Delta Pyxidis

Observation data Epoch J2000.0 Equinox J2000.0 (ICRS)
- Constellation: Pyxis
- Right ascension: 08^{h} 55^{m} 31.56948^{s}
- Declination: −27° 40′ 54.7315″
- Apparent magnitude (V): +4.877

Characteristics
- Evolutionary stage: main sequence
- Spectral type: A3 IV
- U−B color index: +0.224
- B−V color index: +0.130

Astrometry
- Radial velocity (R_{v}): 5.4±0.8 km/s
- Proper motion (μ): RA: +81.90 mas/yr Dec.: −100.43 mas/yr
- Parallax (π): 13.19±0.77 mas
- Distance: 250 ± 10 ly (76 ± 4 pc)
- Absolute magnitude (M_{V}): +0.67

Details
- Mass: 1.84 M_{☉}
- Radius: 1.6 R_{☉}
- Luminosity: 59 L_{☉}
- Surface gravity (log g): 3.77±0.14 cgs
- Temperature: 8,609±293 K
- Rotational velocity (v sin i): 68 km/s
- Age: 296 Myr
- Other designations: δ Pyx, CPD−27°3497, HD 76483, HIP 43825, HR 3556, SAO 176697, WDS J08555-2741A

Database references
- SIMBAD: data

= Delta Pyxidis =

Binary star system in the constellation Pyxis

Delta Pyxidis (δ Pyxidis) is binary star system in southern constellation of Pyxis. Having an apparent visual magnitude of +4.877, it is bright enough to be visible to the naked eye. Based upon an annual parallax shift of 13.19 mas as seen from Earth, it is located around 250 light years from the Sun.

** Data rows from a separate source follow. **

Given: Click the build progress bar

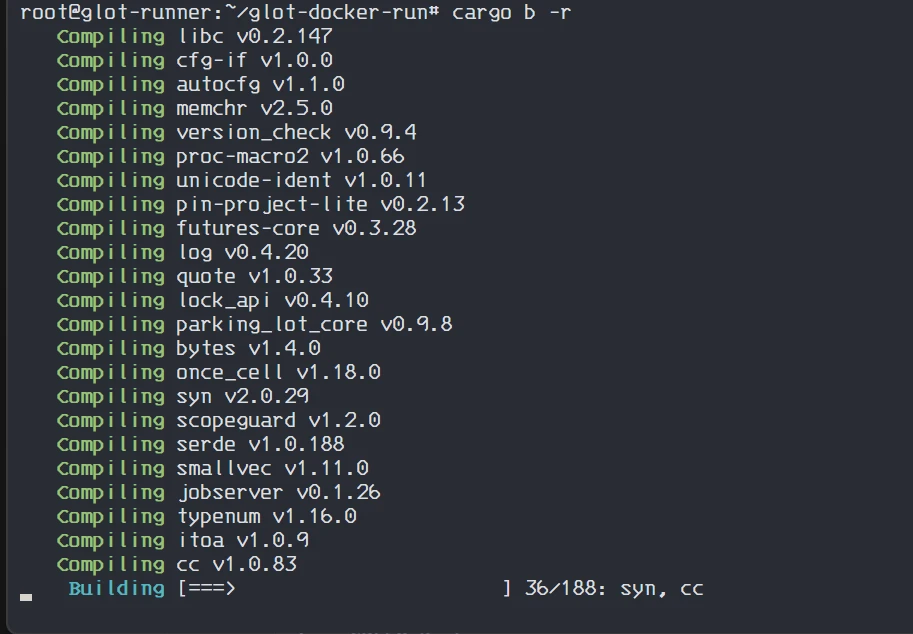Looking at the screenshot, I should [344, 588].
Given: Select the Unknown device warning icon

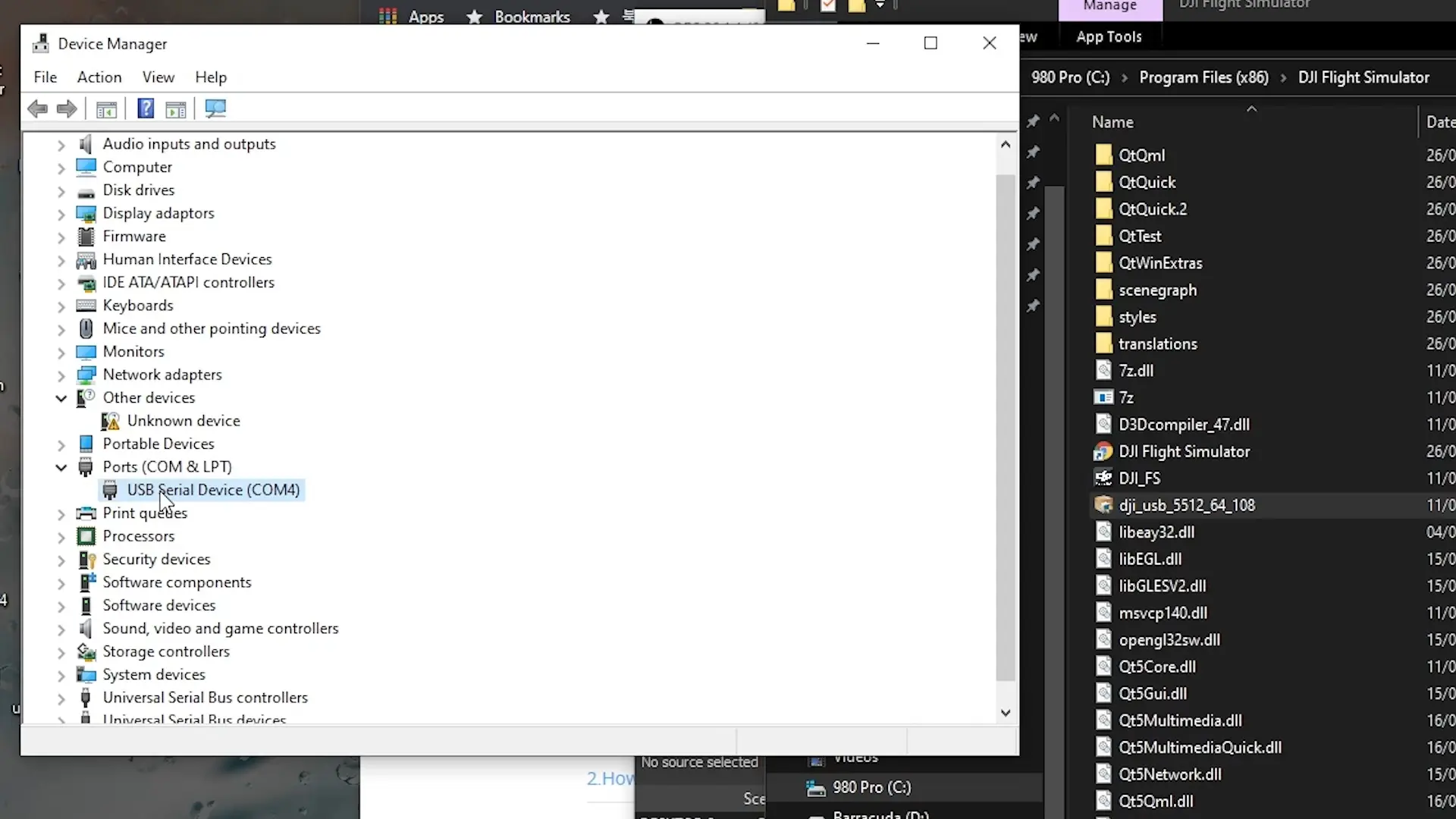Looking at the screenshot, I should pyautogui.click(x=111, y=421).
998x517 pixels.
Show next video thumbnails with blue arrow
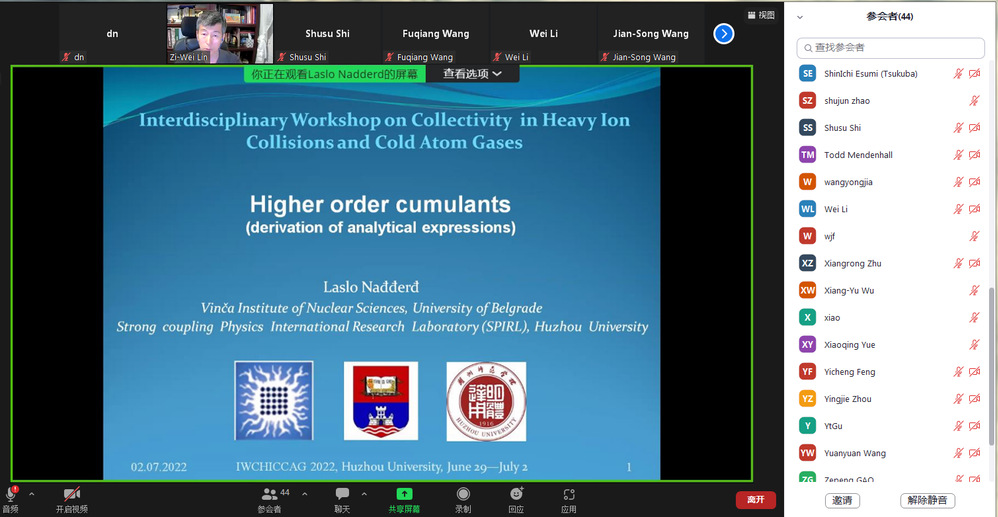click(724, 34)
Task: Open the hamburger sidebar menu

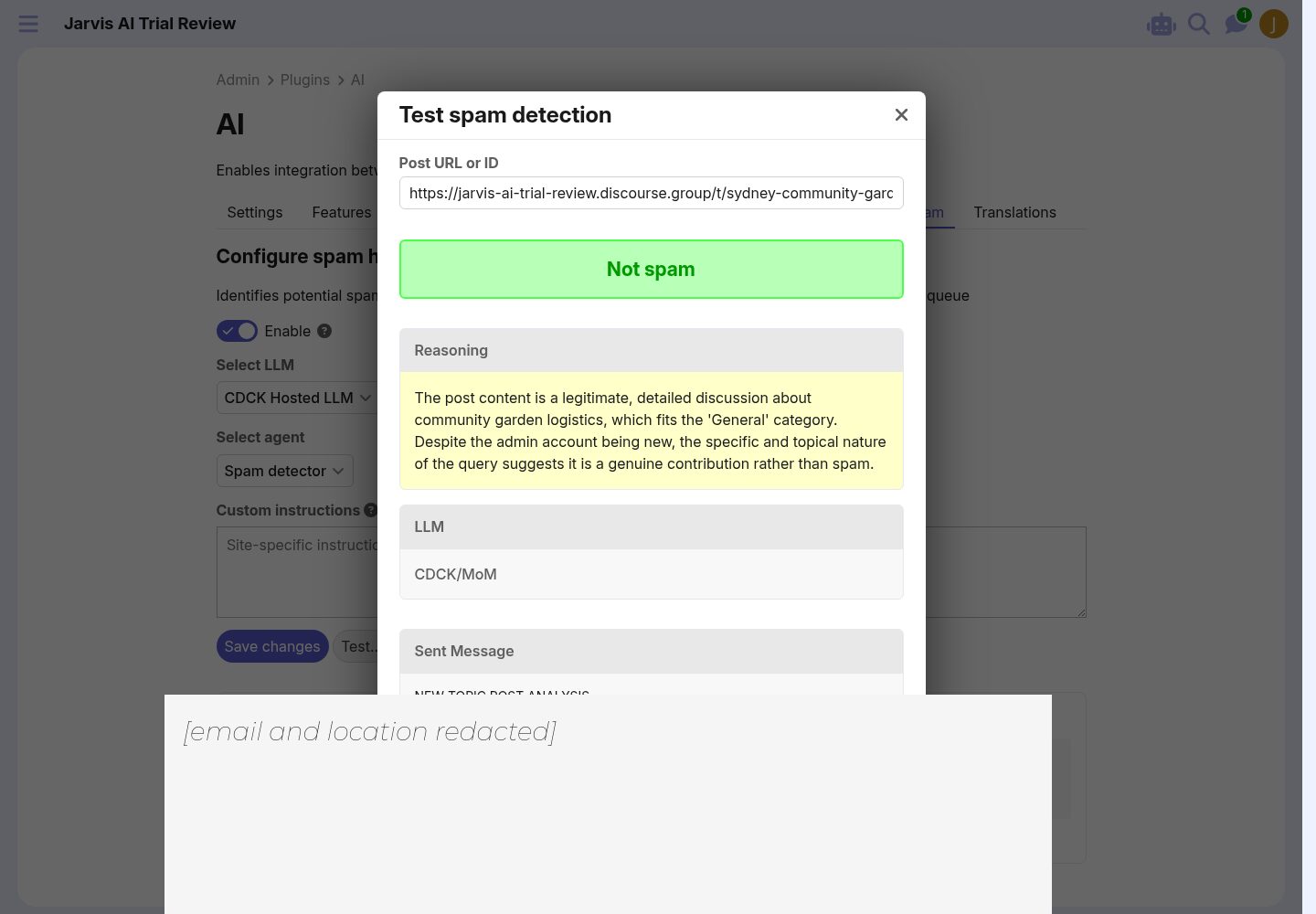Action: click(x=28, y=24)
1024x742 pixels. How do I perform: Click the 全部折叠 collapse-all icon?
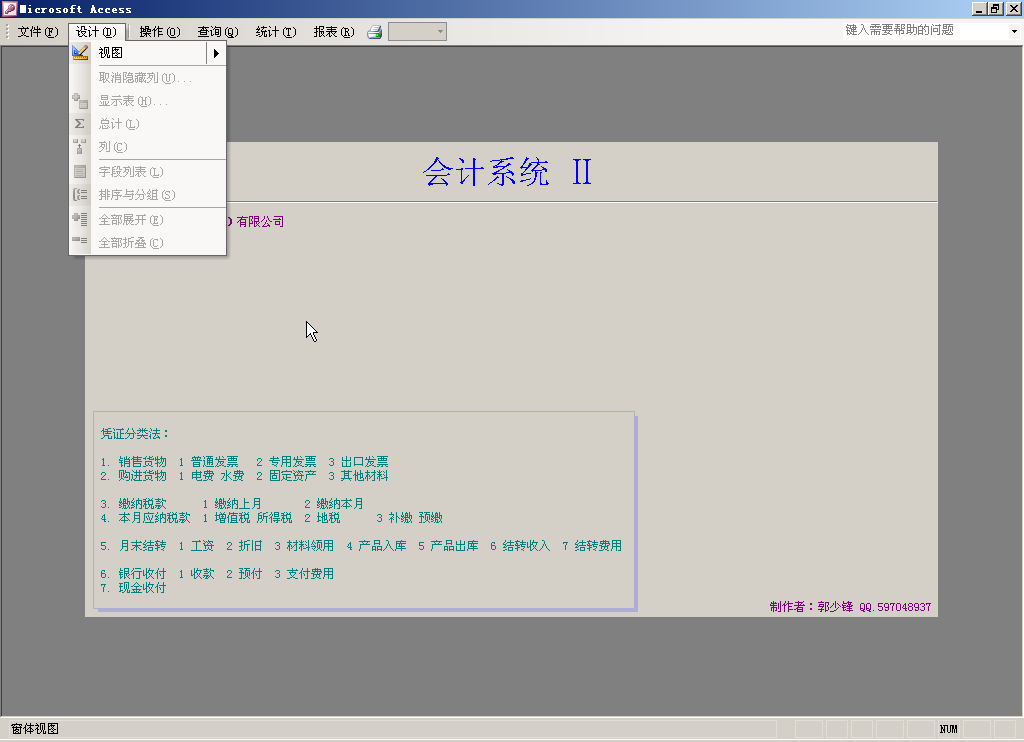click(x=80, y=242)
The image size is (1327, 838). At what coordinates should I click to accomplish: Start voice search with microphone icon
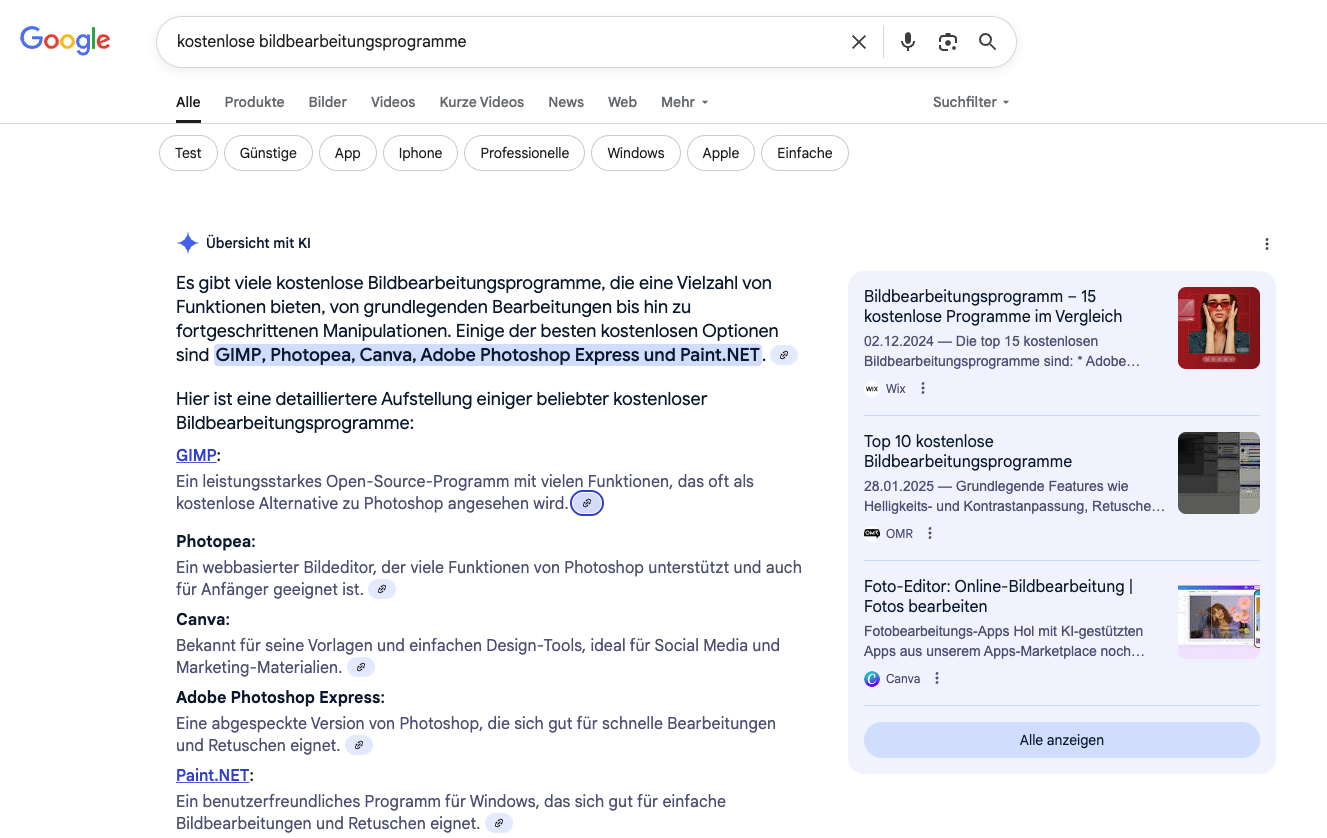pyautogui.click(x=907, y=42)
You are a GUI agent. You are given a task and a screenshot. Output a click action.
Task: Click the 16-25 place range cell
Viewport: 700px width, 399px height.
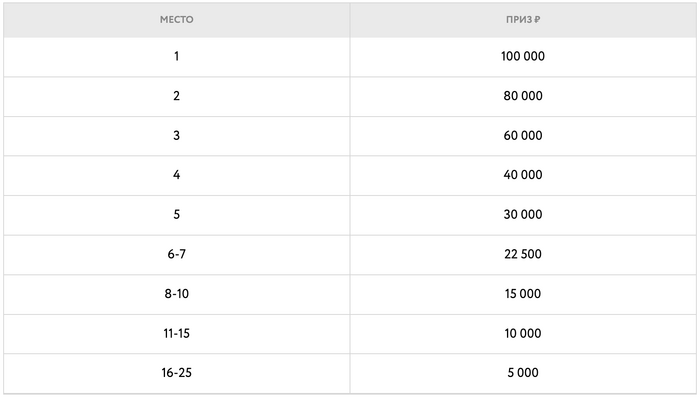click(176, 374)
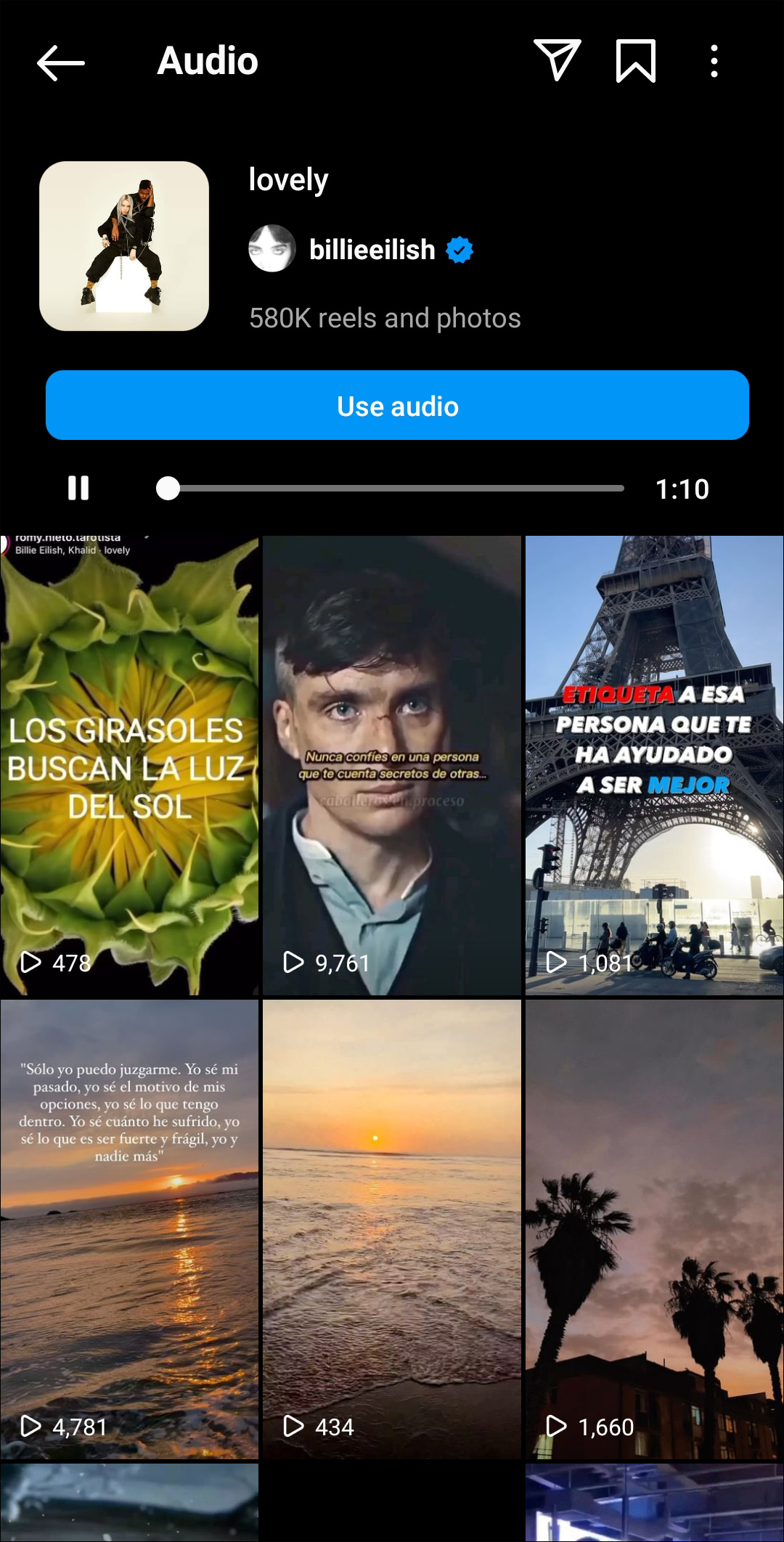Open billieeilish profile link
The height and width of the screenshot is (1542, 784).
(372, 250)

In Chinese, 天狗 (Tiān Gǒu), meaning Celestial Dog, refers to an asterism consisting of δ Pyxidis, e Velorum, f Velorum, β Pyxidis, α Pyxidis and γ Pyxidis. Consequently, δ Pyxidis itself is known as 天狗七 (Tiān Gǒu qī, the Seventh Star of Celestial Dog.)

This is an astrometric binary system, as determined by changes in the proper motion of the primary. The visible component has a stellar classification of A3 IV, indicating it has the spectrum of an A-type subgiant star that is consuming the last of the hydrogen at its core. At the age of around 296 million years, it is 92.5% of the way through its main sequence lifetime and is spinning with a projected rotational velocity of 68 km/s. The star has an estimated 1.8 times the mass of the Sun and about 1.6 times the Sun's radius. It is radiating 59 times the Sun's luminosity from its photosphere at an effective temperature of roughly 8,609 K.